**Material provided:**
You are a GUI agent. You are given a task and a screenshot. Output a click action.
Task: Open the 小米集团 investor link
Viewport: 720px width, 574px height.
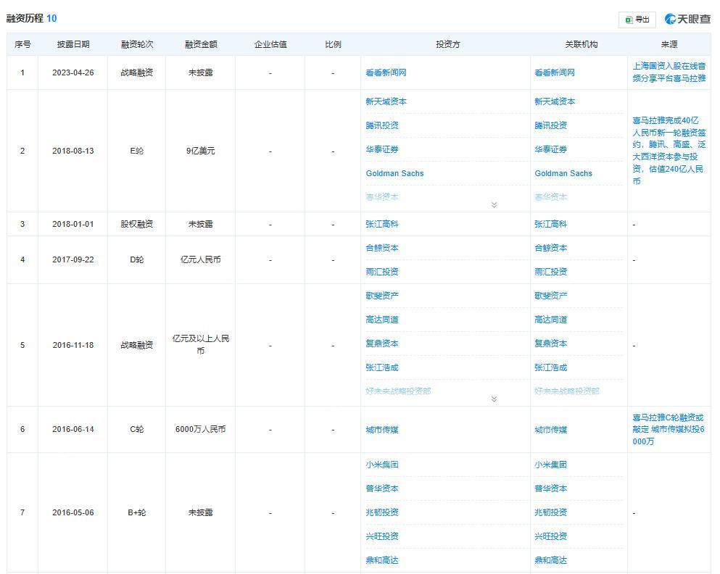(383, 464)
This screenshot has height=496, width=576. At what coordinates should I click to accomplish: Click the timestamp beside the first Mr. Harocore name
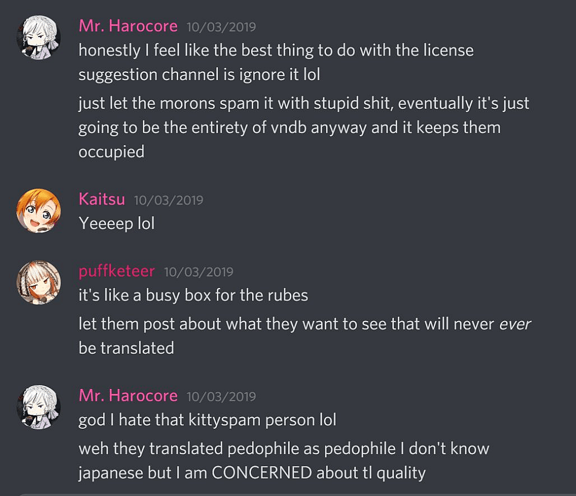tap(221, 27)
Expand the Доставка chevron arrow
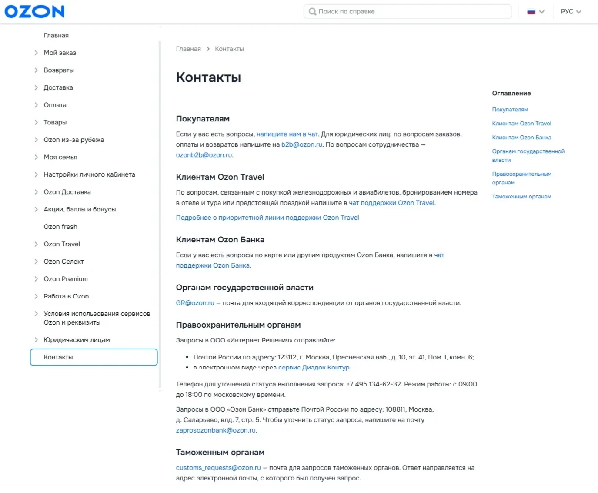 tap(36, 87)
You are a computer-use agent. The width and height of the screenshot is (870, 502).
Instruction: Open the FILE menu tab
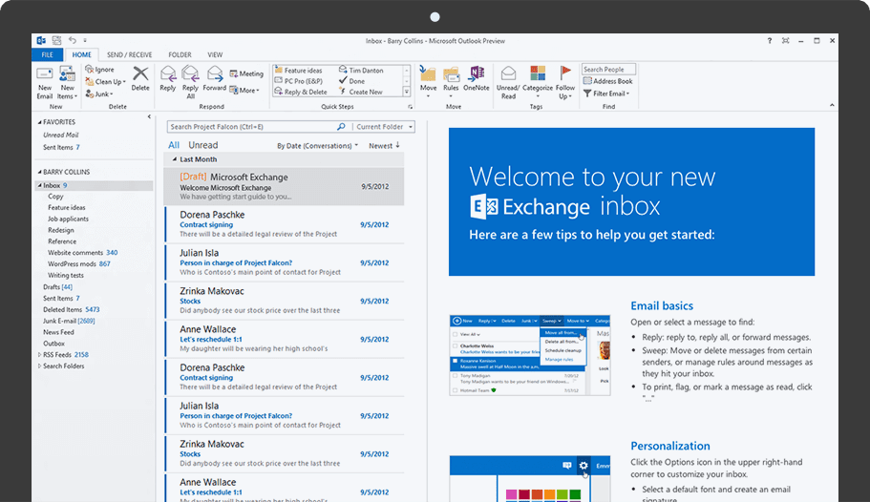pos(45,55)
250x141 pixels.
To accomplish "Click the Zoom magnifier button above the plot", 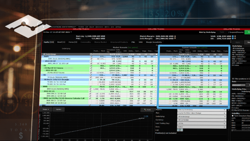I will coord(147,110).
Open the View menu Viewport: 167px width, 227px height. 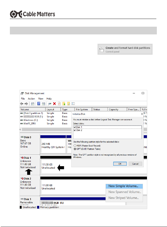pos(41,98)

**Your objective:**
Wherever a line of the listing above contains the string "agent", copy that line.

**Solution to this task:**
You are a GUI agent. You are given a task and a screenshot. Output a click action.
You are a computer-use agent. The width and height of the screenshot is (870, 502).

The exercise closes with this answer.